> [OPDRACHT] Kopieer uit de gegevens hieronder ongewijzigd de regels vanaf de regel met "The width and height of the screenshot is (824, 516)." tot en met de regel met "I will point(71,286).", beide inbegrepen.

+++++

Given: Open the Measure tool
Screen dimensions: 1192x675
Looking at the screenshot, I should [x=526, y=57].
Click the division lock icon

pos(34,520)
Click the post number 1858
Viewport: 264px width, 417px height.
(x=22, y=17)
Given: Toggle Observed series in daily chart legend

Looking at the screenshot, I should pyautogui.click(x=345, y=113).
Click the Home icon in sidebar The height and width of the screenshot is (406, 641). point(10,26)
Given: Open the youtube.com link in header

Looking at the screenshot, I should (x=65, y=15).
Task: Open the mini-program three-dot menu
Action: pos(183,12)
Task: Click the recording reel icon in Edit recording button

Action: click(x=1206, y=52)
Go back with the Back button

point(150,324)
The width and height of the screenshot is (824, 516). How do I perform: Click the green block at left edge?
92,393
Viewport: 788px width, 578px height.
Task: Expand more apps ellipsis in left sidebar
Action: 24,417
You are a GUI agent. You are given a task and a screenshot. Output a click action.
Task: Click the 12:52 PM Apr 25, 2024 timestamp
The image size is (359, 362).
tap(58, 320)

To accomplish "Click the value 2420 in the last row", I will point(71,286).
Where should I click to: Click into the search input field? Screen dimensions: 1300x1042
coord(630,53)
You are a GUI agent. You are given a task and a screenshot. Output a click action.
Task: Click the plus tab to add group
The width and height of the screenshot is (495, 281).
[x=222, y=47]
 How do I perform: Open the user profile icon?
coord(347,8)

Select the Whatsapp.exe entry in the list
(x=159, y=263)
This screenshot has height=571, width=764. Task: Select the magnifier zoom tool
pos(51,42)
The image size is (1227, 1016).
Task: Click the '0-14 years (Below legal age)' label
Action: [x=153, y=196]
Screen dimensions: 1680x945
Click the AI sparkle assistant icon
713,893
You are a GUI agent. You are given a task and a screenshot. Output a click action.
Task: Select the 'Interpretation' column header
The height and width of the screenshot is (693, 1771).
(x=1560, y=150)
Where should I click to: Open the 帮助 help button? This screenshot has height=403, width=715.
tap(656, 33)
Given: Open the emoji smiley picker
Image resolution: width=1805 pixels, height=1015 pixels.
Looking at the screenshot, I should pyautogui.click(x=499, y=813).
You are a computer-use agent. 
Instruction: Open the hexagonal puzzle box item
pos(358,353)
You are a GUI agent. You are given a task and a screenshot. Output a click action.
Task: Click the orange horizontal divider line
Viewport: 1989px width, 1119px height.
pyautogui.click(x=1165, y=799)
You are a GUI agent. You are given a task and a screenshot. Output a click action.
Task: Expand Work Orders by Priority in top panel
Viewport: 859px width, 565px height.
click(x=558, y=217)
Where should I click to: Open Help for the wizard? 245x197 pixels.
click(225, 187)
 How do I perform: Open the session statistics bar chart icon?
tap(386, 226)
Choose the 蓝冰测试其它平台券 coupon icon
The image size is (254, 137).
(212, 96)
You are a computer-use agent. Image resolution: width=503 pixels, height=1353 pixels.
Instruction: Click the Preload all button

+++++

> [ANTWOORD]
The width and height of the screenshot is (824, 516). How do I perform: Click the green block at left edge?
92,393
Viewport: 788px width, 578px height.
Task: Expand more apps ellipsis in left sidebar
Action: 24,417
You are a GUI agent. You are given a task and a screenshot. Output a click action.
Task: Click the 12:52 PM Apr 25, 2024 timestamp
The image size is (359, 362).
tap(58, 320)

To accomplish "Click the value 2420 in the last row", I will point(71,286).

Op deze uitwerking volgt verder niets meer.